« Planning extreme programming
May 4, 2009 • ☕️ 2 min read
This weekend I’ve managed to read Planning Extreme Programming by Kent Beck & Martin Fowler, I’ve been rather impressed by the book, the first edition is dated October 2000 so it’s almost 10 years old now, in this post I’ll share some notes I’ve taken during the reading, mostly related to the similarities with Scrum.
XP population
Kent and Fowler launched a survey on the XP mailing list asking which size of an iteration was more popular, they got only 37 replies, in these days the list has around 9000 users, with hundreds of messages every week…
Practises
Stand-ups meetings, release planning, iteration planning, concept of done: all well described here.
Have a short meeting once a day so everybody knows what’s going on, and what’s not.
At the end of each iteration, the whole team would gather round and watch the developers demo the work in which each had been involved in the preceding three weeks.
A story is done when the function of that story is demonstrated to the customer and the customer agrees that the functionality substantially fulfils what is expected.
Graphs
There are no burn down or burn up charts, but few graphs are suggested (including Story Progress, does it sounds familiar?)
There’s no backlog but the stories are prioritized and the ones with lower priority put into a drawer.
Wrap future stories with a rubber band and stick
them safely in a drawer.
Pairing
Pairing is mentioned just a couple of times (I’m sure just because is implied), and the first time at half of the book.
Retrospectives
There’s even a first idea of retrospective:
If you have the ceremonial pushing of the acceptance test button
at lunch on the last Friday of the iteration, you can spend the rest of the day talking about your process.
Scrum master
There’s no scrum master, indeed, scrum wasn’t born but the tracker role sounds a lot like the SM one…

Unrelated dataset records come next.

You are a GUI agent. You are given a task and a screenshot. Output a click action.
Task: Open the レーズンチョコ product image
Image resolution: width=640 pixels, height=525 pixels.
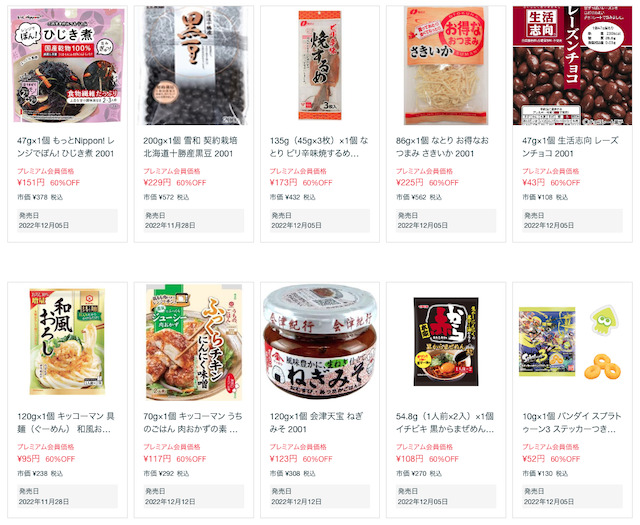(572, 65)
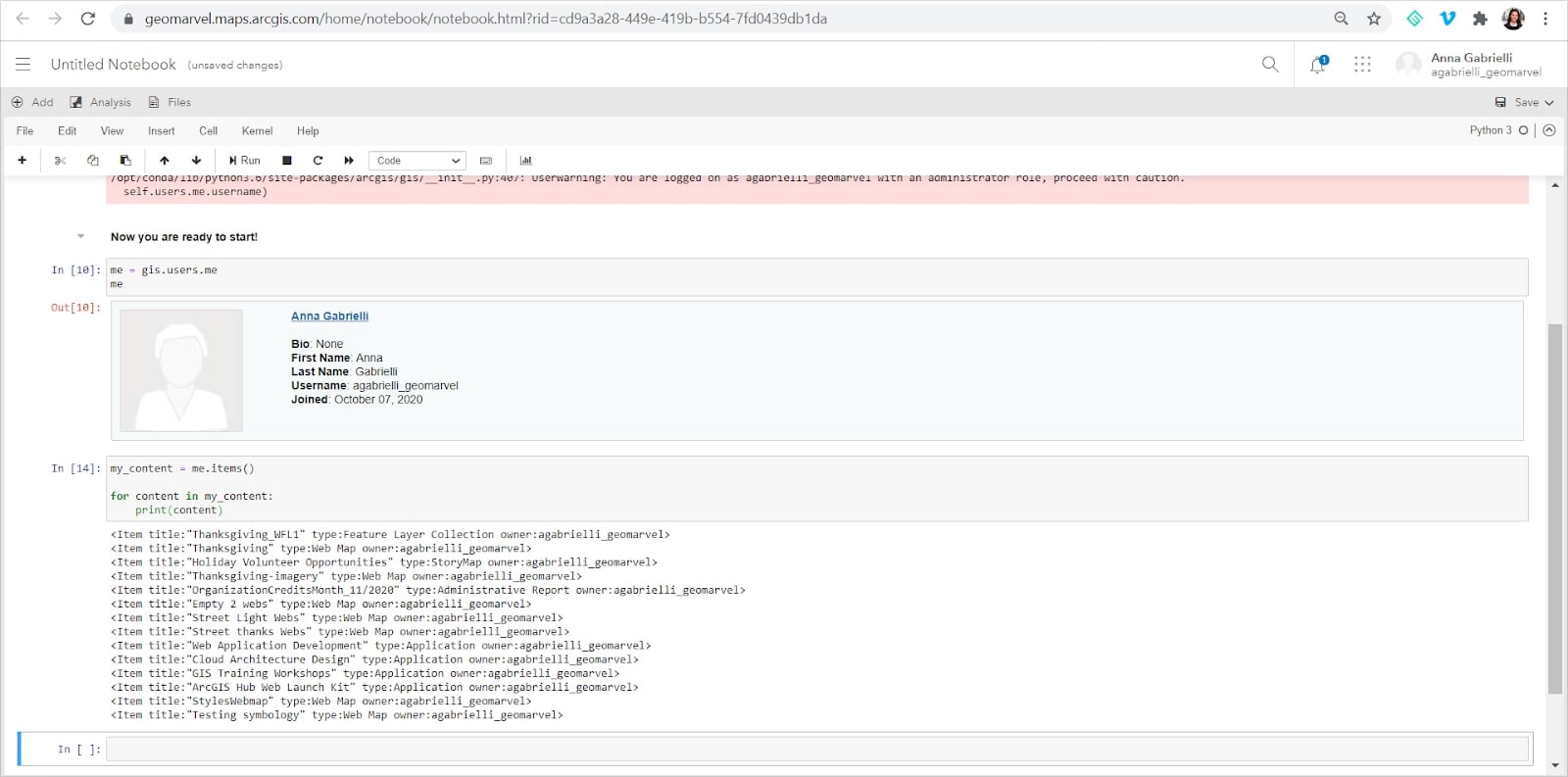Open the Anna Gabrielli profile link
This screenshot has height=777, width=1568.
[329, 316]
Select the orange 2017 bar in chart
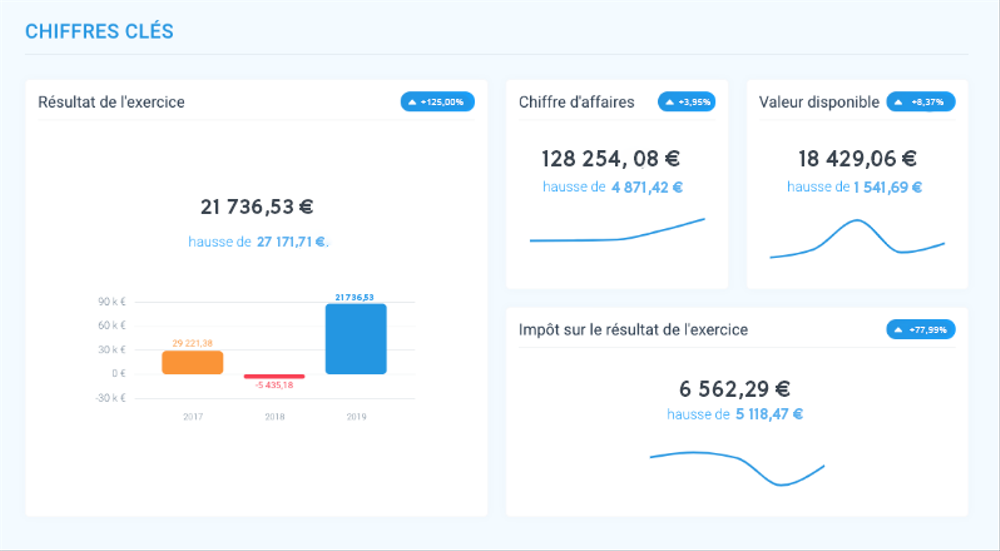 tap(192, 362)
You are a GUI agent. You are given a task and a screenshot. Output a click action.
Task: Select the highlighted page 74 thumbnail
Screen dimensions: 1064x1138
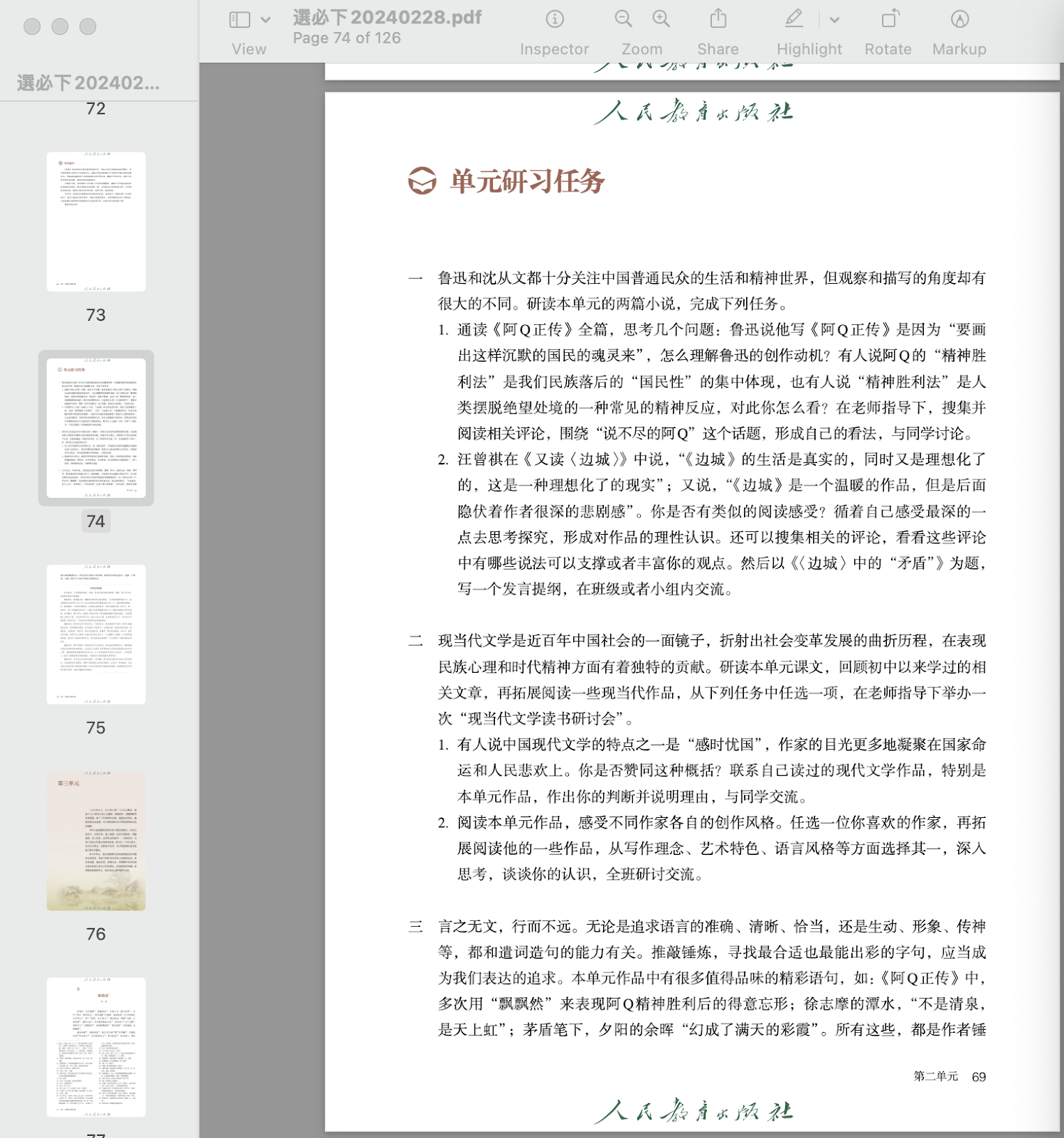(x=96, y=427)
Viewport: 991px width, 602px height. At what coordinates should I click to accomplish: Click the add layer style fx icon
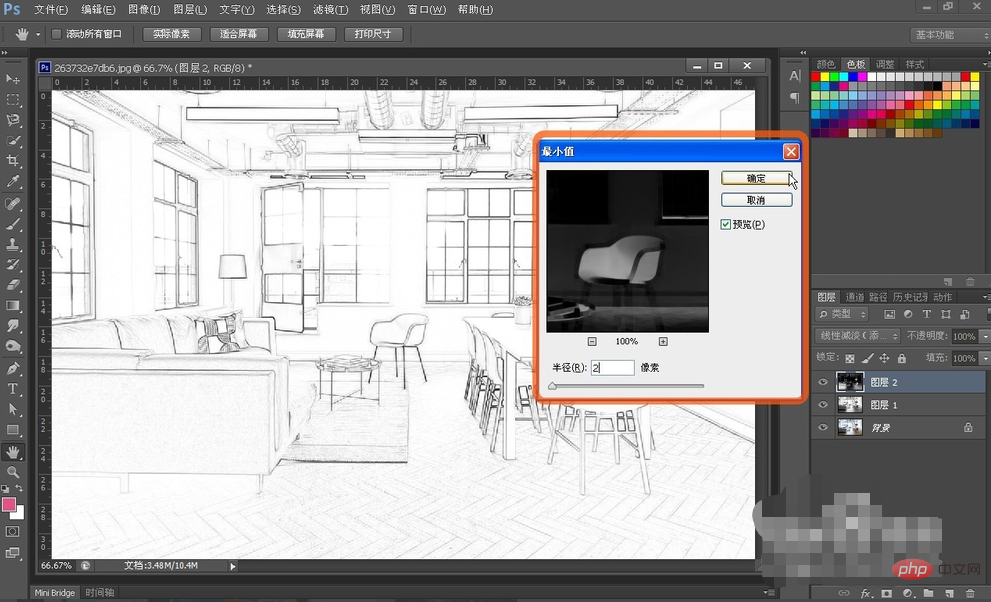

This person, the tracker, keeps an eye on which tasks are done and
how much is left on outstanding tasks.
Fine grain tracking
Last but not least there’s a mention to the pomodoro technique:
(Francesco Cirillo told us he bought a half-hour kitchen timer in the shape of a tomato, so they now refer to a “six-tomato task.“)
Conclusions
Great book, it gave me the impression that Scrum just adds some names and defines in a deeper details ideas and practises that have been written years before.
I’ve just started to read Agile Project Management with Scrum to better understand what Scrum really adds, XP, so far, honestly seems to me more lean than Scrum.